The 36-year-old, dressed in fatigues, believes she is making the future safe for her children. “I miss Limar and Gabriella and worry that they must be hungry, thirsty and cold. But I try to tell them I’m fighting to protect their future,” she told AFP.
Babylonia belongs to a small, recently created battalion of Syriac Christian women in Hasakah province in north-east Syria who are fighting Isis.
They are following in the footsteps of Syria’s other main female force battling the jihadists – the women of the YPJ, the female counterpart to the Kurdish People’s Protection Units (YPG).
So far the new force is small, with around 50 graduates from its training camp in the town of Qahtaniya.
But the Female Protection Forces of the Land Between the Two Rivers – the area between the Tigris and Euphrates waterways historically inhabited by Syriacs – is teeming with women eager to prove their worth against Isis.
It was Babylonia’s husband who encouraged her to leave Limar, nine, and six-year-old Gabriella and join the unit whose first recruits graduated in August.
A fighter himself, he urged her to take up arms to “fight against the idea that the Syriac woman is good for nothing except housekeeping and make-up”, she said.
“I’m a practising Christian and thinking about my children makes me stronger and more determined in my fight against Daesh,” added Babylonia, using the Arabic acronym for Isis.
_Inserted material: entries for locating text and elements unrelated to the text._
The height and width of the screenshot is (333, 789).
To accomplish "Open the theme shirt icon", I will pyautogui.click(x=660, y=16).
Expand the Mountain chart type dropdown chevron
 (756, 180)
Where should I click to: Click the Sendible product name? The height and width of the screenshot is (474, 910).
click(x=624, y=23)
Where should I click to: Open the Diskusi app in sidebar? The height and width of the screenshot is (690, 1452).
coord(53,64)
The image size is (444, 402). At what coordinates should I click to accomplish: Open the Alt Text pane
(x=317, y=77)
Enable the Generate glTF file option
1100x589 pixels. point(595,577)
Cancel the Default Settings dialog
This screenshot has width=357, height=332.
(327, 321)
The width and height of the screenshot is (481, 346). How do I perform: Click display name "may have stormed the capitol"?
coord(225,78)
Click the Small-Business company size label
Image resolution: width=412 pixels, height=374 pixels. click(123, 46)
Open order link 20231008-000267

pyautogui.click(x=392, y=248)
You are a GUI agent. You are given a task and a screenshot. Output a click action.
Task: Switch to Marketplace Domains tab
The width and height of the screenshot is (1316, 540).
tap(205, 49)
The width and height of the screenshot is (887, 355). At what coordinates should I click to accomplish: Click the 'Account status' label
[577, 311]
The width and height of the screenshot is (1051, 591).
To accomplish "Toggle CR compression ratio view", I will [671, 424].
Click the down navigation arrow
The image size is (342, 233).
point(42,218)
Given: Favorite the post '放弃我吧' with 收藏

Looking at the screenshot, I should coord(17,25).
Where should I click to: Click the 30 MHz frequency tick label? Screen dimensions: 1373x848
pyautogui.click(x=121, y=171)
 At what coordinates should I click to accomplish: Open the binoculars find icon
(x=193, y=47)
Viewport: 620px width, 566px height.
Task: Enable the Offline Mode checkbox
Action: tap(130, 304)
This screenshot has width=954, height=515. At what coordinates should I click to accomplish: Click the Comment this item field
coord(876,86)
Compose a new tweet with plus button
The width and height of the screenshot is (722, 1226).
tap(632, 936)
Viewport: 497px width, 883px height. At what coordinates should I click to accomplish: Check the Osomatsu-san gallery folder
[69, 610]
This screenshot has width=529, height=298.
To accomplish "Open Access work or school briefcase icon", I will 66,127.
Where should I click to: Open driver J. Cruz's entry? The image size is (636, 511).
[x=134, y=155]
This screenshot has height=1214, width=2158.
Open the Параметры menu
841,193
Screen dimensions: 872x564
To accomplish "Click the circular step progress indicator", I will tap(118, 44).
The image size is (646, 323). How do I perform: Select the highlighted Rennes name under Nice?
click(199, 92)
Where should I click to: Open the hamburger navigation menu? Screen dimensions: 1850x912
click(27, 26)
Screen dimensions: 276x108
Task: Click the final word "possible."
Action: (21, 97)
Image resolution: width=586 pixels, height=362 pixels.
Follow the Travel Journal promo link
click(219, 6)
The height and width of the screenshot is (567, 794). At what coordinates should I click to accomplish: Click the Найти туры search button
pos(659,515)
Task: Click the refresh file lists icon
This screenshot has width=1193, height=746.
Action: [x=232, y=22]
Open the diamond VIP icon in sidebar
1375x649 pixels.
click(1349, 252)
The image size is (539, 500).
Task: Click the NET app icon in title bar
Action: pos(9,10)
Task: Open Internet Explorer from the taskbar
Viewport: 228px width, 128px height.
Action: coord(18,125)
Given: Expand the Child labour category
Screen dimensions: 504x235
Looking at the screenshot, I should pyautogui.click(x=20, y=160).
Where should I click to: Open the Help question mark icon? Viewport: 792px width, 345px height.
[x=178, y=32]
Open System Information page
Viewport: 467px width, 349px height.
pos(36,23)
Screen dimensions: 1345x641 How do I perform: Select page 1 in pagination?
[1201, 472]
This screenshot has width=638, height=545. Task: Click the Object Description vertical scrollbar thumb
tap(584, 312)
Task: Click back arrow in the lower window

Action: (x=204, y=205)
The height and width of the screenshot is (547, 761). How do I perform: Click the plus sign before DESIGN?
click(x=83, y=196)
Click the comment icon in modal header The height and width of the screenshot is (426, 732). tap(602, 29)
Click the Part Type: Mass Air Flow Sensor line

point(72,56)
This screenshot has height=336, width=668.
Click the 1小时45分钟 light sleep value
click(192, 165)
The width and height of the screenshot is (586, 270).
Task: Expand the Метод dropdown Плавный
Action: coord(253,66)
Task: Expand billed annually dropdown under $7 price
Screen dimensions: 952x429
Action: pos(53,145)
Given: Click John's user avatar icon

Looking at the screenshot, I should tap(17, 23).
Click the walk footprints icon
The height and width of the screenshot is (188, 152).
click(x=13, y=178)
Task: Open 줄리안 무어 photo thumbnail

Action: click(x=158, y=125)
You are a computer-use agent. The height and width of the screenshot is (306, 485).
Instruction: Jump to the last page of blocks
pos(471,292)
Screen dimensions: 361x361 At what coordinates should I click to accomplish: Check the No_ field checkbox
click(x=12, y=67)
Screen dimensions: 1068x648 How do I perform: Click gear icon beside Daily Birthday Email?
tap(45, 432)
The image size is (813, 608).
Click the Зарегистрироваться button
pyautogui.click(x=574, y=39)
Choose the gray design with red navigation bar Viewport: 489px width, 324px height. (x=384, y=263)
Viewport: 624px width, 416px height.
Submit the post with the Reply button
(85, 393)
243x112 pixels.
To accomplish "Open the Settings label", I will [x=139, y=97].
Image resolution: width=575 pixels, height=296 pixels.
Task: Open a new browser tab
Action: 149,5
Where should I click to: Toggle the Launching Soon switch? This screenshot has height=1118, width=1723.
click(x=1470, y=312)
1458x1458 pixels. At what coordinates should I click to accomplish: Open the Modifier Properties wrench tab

Syriac Christians belong to the eastern Christian tradition and pray in Aramaic. They include both Orthodox and Catholic branches, and constitute around 15% of Syria’s 1.2 million Christians.
The unit’s first major action was alongside the newly created Syrian Democratic Forces, a coalition of Kurdish, Arab and Christian fighters, which recently recaptured the strategic town of Hol.
“I took part in a battle for the first time in the Hol area, but my team wasn’t attacked by [Isis],” said 18-year-old Lucia, who gave up her studies to join the militia.
Her sister also joined up, against the wishes of their reluctant mother.
“I fight with a Kalashnikov, but I’m not ready to become an elite sniper yet,” the shy teenager said, a wooden crucifix around her neck and a camouflage bandana tied round her head.
The battalion’s fighters train in an old mill in a programme that includes military, fitness and academic elements.
With its limited combat experience, the unit for now focuses mainly on protecting majority Christian parts of Hasakah province.
Thabirta Samir, 24, who helps to oversee the training, estimates that around 50 fighters have graduated so far.
“I used to work for a Syriac cultural association, but now I take pleasure in working in the military field,” she said.
“I’m not afraid of Daesh, and we will be present in the coming battles against the terrorists.”